■ WHAT THE EXERCISE ASKS
Please restate, word for word, the lines below that begin at the one with "Image resolution: width=772" and end at the one with "Add a new sheet with plus button". Leave out all other lines.

■ Source data
+ + + + + + +
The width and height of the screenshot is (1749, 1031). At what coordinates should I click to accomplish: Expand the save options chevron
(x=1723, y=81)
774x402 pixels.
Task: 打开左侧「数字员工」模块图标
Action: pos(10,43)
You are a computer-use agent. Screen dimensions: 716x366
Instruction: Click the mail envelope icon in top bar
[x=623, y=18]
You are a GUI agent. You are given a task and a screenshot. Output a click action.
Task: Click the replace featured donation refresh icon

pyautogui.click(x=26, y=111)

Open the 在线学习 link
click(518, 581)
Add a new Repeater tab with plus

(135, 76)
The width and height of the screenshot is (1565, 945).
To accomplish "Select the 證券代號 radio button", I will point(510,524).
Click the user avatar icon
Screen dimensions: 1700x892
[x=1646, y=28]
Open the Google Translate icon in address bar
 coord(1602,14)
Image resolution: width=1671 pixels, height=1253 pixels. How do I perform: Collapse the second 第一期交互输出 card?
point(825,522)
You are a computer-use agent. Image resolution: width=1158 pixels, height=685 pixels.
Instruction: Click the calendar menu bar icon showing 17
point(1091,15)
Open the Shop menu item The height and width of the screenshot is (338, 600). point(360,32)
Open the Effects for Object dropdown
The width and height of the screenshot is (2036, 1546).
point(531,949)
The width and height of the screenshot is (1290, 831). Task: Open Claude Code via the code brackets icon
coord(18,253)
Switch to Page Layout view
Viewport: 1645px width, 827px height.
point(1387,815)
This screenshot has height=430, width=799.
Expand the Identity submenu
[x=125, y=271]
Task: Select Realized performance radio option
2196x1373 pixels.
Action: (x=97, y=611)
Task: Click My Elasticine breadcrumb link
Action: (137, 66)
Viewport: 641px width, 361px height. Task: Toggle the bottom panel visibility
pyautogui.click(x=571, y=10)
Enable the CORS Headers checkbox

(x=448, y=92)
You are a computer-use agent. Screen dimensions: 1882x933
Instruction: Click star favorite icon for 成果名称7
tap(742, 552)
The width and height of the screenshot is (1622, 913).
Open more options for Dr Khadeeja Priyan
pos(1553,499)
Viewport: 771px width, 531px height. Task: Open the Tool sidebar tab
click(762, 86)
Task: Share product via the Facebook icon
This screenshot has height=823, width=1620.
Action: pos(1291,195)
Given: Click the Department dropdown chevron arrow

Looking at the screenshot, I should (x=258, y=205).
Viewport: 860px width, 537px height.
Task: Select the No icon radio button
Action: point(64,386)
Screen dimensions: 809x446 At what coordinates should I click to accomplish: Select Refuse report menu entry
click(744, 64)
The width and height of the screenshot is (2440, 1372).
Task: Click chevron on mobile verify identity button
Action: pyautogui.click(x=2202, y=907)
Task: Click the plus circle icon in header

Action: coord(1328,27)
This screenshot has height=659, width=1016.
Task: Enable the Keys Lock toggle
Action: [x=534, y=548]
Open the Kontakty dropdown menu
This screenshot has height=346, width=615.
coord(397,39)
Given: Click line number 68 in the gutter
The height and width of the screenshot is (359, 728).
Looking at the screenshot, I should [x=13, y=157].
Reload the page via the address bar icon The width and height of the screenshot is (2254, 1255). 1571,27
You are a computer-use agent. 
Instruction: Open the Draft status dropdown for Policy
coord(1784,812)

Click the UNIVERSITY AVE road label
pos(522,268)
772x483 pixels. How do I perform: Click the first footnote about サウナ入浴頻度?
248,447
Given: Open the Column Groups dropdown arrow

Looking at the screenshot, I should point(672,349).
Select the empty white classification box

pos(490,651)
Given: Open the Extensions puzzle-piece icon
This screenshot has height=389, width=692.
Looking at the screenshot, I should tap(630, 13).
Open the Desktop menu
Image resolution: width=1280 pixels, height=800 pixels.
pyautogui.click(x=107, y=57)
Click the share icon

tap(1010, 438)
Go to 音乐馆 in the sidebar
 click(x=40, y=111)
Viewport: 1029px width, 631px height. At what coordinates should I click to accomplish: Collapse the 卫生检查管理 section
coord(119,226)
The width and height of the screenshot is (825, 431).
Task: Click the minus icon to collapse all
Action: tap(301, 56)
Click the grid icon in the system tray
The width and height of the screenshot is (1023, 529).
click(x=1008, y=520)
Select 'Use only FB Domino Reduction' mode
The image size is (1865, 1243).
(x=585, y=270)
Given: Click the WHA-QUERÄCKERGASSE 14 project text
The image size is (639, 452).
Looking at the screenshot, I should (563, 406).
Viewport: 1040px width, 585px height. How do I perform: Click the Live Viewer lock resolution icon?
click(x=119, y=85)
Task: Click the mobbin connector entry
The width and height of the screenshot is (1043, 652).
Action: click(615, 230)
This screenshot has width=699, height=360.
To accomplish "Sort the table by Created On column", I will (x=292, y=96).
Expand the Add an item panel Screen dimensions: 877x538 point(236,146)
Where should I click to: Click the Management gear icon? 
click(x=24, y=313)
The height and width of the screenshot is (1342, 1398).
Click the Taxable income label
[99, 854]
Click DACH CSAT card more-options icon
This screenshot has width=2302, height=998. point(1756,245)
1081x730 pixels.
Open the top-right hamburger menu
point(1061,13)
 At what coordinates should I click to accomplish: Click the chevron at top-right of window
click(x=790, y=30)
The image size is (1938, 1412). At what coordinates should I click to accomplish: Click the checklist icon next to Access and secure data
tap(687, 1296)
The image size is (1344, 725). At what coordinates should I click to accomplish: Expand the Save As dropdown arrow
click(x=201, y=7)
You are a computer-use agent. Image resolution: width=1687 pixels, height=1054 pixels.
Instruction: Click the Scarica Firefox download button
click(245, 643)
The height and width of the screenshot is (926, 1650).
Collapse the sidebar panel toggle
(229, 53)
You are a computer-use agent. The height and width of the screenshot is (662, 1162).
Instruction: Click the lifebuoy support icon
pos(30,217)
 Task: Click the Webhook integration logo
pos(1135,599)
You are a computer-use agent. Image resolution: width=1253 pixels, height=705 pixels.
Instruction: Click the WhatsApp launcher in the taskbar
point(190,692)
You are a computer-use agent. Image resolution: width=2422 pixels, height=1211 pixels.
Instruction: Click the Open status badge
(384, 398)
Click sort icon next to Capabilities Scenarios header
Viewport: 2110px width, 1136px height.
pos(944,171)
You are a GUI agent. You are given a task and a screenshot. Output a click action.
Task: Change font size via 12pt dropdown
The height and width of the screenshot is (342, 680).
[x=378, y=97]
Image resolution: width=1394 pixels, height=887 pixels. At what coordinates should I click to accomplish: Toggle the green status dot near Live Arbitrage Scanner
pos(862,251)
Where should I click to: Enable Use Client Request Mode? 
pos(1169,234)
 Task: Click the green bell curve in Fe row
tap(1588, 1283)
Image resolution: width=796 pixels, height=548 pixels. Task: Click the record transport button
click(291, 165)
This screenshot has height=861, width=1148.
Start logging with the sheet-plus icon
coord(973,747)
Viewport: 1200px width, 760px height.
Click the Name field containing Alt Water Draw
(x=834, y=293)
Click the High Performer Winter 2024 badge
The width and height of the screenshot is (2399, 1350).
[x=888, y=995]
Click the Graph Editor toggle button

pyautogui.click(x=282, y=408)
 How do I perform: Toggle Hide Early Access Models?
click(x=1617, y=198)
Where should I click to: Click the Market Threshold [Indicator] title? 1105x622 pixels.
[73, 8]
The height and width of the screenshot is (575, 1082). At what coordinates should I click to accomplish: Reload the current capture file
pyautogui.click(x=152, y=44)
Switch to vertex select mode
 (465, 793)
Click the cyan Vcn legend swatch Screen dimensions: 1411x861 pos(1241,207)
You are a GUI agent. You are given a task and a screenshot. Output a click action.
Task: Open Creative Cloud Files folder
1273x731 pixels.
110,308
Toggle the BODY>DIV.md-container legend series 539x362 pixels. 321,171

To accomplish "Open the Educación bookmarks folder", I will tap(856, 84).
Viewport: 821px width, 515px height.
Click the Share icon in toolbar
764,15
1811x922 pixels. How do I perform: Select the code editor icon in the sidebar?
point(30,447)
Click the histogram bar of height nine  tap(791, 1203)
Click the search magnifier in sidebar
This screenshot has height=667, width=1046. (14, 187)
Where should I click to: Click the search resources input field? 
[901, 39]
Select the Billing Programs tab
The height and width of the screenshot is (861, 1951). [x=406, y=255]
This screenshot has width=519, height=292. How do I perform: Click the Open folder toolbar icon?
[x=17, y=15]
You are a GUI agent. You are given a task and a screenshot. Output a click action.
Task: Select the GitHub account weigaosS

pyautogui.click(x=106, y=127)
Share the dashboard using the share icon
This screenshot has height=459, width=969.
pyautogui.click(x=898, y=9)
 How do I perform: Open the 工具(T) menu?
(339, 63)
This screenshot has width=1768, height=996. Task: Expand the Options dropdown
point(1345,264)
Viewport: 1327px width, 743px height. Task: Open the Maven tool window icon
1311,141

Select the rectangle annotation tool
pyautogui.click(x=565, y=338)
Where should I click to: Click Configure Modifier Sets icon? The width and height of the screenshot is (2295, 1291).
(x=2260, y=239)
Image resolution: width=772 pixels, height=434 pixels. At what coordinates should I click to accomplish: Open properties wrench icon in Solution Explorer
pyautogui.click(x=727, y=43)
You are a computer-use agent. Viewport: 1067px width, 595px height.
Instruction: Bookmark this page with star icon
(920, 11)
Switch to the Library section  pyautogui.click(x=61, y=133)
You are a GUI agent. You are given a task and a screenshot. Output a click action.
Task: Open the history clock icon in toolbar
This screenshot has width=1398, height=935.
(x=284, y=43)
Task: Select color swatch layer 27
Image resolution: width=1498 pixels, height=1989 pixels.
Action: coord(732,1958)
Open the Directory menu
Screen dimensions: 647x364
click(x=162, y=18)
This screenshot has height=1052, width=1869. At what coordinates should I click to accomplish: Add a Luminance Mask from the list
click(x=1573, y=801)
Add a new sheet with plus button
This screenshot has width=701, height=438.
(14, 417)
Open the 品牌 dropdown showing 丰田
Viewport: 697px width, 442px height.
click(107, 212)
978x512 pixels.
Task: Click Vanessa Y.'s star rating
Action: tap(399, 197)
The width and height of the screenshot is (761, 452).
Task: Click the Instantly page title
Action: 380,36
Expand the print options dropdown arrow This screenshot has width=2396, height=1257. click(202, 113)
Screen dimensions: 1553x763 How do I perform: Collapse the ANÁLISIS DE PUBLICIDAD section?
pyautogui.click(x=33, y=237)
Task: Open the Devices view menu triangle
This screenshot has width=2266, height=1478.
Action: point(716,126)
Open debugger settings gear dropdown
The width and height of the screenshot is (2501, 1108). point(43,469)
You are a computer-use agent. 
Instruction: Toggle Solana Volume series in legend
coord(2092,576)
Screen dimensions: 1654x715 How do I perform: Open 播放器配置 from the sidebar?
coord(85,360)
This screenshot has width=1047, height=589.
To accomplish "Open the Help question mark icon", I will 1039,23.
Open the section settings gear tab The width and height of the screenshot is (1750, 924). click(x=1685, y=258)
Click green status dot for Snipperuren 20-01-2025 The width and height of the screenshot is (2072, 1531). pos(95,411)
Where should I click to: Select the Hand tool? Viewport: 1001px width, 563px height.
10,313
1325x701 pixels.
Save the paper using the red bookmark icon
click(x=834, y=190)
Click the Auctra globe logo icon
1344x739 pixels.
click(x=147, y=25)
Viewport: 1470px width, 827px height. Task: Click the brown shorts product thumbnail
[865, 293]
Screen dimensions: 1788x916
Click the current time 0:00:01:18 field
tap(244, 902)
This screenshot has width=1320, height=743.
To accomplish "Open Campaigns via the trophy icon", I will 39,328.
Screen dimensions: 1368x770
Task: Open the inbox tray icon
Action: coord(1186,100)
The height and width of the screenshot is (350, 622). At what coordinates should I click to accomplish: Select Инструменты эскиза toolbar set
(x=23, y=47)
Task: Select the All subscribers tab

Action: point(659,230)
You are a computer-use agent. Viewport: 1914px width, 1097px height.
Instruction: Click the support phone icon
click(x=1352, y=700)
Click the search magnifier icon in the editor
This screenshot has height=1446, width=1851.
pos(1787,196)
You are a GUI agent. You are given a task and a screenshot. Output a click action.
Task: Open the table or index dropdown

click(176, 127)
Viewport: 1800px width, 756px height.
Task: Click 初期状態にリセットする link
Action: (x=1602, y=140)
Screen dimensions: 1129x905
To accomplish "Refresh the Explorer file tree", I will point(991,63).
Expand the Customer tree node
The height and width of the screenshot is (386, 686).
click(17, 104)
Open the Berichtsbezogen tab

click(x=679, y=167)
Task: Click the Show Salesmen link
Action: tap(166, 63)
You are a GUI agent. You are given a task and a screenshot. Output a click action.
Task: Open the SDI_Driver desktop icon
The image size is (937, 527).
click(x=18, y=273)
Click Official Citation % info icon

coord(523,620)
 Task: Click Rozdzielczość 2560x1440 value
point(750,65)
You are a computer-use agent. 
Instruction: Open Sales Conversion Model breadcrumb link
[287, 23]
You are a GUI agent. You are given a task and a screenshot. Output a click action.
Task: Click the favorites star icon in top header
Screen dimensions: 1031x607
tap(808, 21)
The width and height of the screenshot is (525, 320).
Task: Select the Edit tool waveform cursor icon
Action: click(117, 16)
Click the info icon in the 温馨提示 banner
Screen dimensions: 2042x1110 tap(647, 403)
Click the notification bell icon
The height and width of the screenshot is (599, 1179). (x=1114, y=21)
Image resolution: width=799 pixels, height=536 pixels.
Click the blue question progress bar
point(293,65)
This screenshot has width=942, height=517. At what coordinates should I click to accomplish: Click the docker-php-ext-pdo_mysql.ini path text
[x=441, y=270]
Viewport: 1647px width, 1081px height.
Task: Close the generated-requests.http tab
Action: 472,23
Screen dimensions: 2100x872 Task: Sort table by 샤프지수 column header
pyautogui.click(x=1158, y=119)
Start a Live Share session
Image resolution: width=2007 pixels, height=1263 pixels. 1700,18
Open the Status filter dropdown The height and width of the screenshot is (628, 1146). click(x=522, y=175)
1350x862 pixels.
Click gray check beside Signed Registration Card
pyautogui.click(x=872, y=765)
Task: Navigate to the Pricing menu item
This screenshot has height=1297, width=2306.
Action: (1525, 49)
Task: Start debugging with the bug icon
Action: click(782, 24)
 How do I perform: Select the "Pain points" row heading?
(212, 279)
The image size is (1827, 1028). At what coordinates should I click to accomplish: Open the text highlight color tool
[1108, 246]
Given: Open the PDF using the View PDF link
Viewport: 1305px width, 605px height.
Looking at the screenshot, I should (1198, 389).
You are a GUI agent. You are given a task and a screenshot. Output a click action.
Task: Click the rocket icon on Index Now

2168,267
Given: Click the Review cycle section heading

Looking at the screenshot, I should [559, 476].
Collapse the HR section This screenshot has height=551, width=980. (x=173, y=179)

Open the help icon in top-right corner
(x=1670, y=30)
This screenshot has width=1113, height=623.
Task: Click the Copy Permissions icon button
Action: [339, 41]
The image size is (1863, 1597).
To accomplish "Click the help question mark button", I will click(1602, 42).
+ + + + + + +
■ ANSWER BELOW
Image resolution: width=772 pixels, height=434 pixels. At what coordinates should I click to accomplish: Open properties wrench icon in Solution Explorer
pyautogui.click(x=727, y=43)
You are a computer-use agent. Viewport: 1067px width, 595px height.
Instruction: Bookmark this page with star icon
(920, 11)
Switch to the Library section  pyautogui.click(x=61, y=133)
You are a GUI agent. You are given a task and a screenshot. Output a click action.
Task: Open the history clock icon in toolbar
This screenshot has width=1398, height=935.
(x=284, y=43)
Task: Select color swatch layer 27
Image resolution: width=1498 pixels, height=1989 pixels.
Action: coord(732,1958)
Open the Directory menu
Screen dimensions: 647x364
click(x=162, y=18)
This screenshot has height=1052, width=1869. At what coordinates should I click to accomplish: Add a Luminance Mask from the list
click(x=1573, y=801)
Add a new sheet with plus button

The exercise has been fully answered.